_Exercise aim_: Each line holding the string "agent" is to be copied from the data.

Top of Data excerpts

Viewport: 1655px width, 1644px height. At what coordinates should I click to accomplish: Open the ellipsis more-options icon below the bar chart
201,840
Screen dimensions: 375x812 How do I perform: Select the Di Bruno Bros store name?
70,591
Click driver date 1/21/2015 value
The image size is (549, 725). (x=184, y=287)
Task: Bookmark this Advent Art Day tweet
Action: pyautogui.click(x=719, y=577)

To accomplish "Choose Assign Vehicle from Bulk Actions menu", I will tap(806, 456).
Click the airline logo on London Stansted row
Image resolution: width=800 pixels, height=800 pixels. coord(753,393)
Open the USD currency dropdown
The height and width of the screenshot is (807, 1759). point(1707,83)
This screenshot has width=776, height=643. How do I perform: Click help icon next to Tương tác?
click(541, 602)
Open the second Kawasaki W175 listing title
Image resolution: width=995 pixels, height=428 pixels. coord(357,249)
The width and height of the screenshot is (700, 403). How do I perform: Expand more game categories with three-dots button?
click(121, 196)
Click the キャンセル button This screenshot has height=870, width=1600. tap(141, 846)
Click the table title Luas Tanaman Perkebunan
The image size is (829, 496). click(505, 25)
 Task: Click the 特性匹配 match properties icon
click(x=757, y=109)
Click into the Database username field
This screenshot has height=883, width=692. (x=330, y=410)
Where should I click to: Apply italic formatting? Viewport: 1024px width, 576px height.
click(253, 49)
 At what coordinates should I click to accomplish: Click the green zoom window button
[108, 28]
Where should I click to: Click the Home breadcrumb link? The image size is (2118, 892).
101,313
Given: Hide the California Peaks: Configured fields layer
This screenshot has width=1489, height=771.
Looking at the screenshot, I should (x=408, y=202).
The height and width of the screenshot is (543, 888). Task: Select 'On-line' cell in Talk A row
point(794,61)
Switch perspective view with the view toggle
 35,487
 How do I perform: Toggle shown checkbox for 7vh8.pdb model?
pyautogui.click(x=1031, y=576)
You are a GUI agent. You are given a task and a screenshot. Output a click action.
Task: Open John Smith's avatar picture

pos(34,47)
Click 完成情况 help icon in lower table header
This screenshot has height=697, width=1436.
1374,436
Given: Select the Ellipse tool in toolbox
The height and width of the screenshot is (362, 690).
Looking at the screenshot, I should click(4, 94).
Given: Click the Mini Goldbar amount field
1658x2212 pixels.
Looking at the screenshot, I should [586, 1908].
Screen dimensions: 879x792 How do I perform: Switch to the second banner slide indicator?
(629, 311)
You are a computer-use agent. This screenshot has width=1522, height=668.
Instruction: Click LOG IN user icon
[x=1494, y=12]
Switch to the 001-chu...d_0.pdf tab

Bottom of Data excerpts

_Answer box_:
You are a GUI agent. You are given a task and a screenshot. Output a click action.
You are a computer-use agent. This screenshot has width=1522, height=668.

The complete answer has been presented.